[Pixel coordinate grounding data]
┄┄┄┄┄┄┄┄┄┄

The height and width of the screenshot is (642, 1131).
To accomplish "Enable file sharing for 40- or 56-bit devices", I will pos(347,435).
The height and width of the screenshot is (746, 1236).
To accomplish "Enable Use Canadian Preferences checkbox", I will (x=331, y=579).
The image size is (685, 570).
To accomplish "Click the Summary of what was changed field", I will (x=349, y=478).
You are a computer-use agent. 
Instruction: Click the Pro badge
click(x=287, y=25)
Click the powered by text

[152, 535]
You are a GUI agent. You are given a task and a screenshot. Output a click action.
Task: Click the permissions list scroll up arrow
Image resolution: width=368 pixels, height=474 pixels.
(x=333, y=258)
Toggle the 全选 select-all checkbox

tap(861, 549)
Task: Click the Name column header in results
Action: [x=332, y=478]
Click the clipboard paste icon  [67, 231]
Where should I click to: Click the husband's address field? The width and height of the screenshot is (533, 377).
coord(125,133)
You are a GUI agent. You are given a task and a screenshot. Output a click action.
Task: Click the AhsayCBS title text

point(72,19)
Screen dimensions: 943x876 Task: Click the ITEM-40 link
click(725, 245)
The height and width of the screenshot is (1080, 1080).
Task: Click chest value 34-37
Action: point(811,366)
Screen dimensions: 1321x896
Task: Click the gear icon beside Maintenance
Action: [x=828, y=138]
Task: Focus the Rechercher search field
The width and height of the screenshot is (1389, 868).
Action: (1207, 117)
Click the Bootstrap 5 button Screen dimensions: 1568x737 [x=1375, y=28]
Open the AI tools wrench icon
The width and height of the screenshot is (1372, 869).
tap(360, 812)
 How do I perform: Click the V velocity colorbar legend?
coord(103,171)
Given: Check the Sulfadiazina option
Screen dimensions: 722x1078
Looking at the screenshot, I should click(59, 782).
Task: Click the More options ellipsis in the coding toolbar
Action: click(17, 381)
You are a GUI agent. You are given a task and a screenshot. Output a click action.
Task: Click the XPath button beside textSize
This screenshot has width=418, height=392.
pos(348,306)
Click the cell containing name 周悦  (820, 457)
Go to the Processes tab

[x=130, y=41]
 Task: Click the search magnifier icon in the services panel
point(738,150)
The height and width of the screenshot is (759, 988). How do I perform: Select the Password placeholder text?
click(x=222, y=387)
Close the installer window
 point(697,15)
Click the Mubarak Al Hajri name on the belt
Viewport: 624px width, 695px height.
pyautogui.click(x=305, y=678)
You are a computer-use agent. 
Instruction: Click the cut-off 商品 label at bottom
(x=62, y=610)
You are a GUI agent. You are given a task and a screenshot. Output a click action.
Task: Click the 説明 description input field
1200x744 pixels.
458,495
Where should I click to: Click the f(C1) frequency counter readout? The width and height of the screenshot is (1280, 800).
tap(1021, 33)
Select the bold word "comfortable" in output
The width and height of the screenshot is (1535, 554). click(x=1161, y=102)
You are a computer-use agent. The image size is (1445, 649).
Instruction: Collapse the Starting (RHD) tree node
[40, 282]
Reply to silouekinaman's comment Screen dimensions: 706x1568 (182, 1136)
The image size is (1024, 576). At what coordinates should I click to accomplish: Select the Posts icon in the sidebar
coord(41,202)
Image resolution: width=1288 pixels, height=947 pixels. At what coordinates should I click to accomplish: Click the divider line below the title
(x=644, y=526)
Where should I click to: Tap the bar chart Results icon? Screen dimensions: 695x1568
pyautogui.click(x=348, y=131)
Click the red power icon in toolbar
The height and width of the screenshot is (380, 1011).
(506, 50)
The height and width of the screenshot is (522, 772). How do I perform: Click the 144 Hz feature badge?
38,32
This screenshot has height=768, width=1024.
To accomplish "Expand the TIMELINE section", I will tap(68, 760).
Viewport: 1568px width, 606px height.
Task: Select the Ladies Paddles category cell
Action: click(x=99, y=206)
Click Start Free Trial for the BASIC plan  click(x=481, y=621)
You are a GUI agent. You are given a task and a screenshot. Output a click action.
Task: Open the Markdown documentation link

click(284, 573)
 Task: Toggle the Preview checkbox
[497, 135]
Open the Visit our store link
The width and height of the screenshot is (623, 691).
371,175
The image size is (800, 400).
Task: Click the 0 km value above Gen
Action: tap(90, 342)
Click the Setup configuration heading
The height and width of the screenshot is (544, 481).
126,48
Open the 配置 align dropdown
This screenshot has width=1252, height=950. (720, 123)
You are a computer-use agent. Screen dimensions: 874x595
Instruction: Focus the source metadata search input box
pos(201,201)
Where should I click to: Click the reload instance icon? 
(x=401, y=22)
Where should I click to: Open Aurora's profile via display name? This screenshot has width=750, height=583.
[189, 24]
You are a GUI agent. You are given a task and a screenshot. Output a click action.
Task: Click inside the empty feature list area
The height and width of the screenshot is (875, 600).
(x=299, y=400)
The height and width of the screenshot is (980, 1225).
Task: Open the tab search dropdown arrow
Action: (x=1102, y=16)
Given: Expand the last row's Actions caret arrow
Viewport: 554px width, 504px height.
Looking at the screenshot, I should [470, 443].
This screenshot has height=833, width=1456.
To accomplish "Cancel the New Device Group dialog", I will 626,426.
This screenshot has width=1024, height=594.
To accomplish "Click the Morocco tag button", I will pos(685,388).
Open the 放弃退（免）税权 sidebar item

┄┄┄┄┄┄┄┄┄┄

**TASK REQUIREMENTS**: The reply should consist solely of the number of lines in the records that include "computer".

**RESULT OF THIS TASK**: 4